We proceed to investigate the non-Abelian T-duality of \(AdS_{2}\), \(AdS_{2}\times S^1\) and \(AdS_{3}\) physical backgrounds, as well as two-sphere \(S^2\) from the point of view of Poisson-Lie (PL) T-duality. To this end, we reconstruct these metrics of the \(AdS\) families as backgrounds of non-linear \(\sigma\)-models on two- and three-dimensional Lie groups. By considering the Killing vectors of these metrics and by taking into account the fact that the subgroups of isometry Lie group of the metrics can be taken as one of the subgroups of the Drinfeld double (with Abelian duals) we look up the PL T-duality.
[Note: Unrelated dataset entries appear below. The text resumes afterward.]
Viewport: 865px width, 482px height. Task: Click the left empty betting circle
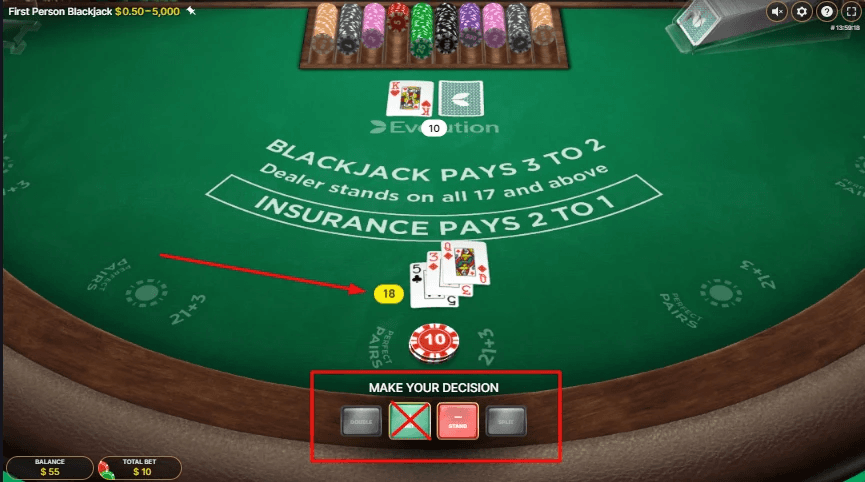click(146, 293)
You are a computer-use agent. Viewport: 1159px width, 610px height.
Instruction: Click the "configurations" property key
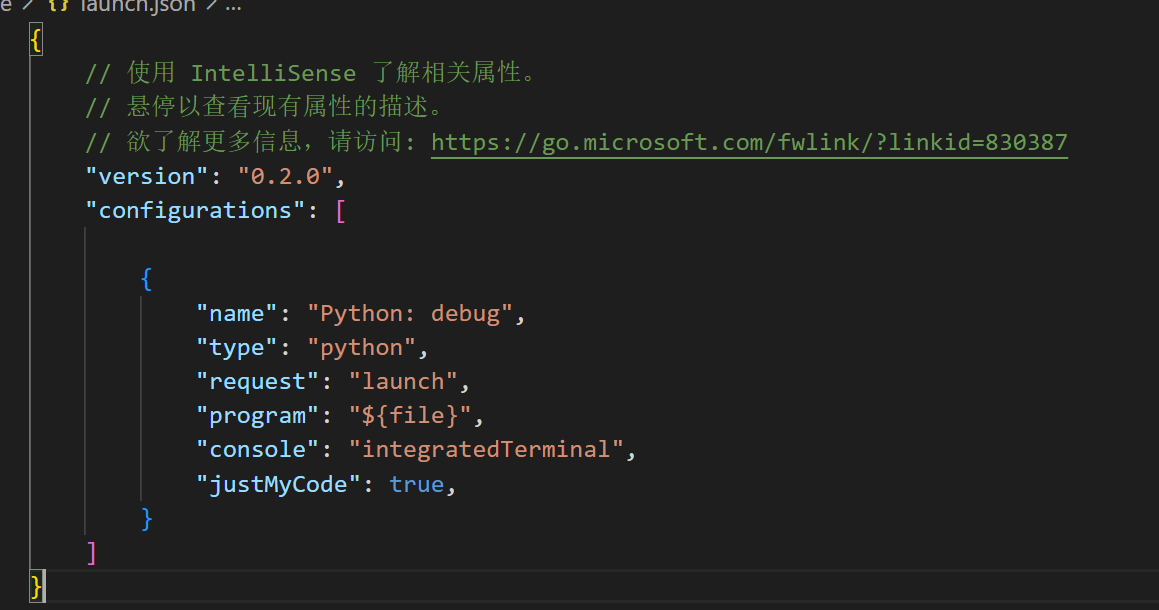197,210
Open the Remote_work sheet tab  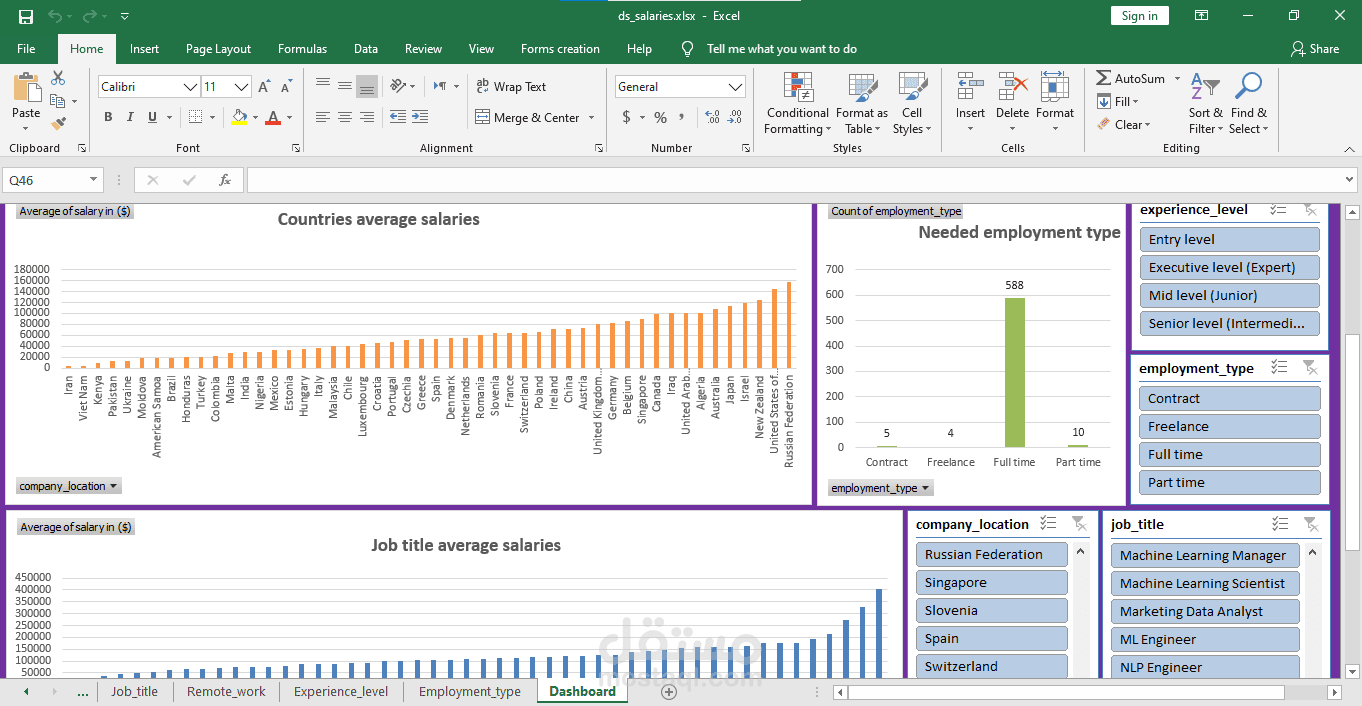pos(225,691)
To construct the dualizable metrics by the PL T-duality we find all subalgebras of Killing vectors that generate subgroup of isometries which acts freely and transitively on the \(AdS_{2}\), \(S^2\), \(AdS_{2}\times S^1\) and \(AdS_{3}\) manifolds. We then obtain the dual backgrounds for these families of \(AdS\) in such a way that we apply the usual rules of PL T-duality without further corrections. Meanwhile, we have shown that all original backgrounds (\(AdS\) families) are conformally invariant up to two-loop order, while this is not the case for dual solutions. Finally, by using the T-duality rules proposed by Kaloper and Meissner (KM) we calculate the Abelian T-duals of BTZ black hole up to two-loop by dualizing on the coordinates \( \varphi\) and \( t \). When the dualizing is implemented by the shift of direction \(\varphi\), we show that the horizons and singularity of the dual spacetime are the same as in charged black string derived by Horne and Horowitz without \(\alpha'\)-corrections, whereas in dualizing on the coordinate \(t\) we find a new three-dimensional black string whose structure and asymptotic nature are clearly determined. For this case, we show that the Abelian T-duality transformation of KM changes the asymptotic behavior from \(AdS_3\) to flat.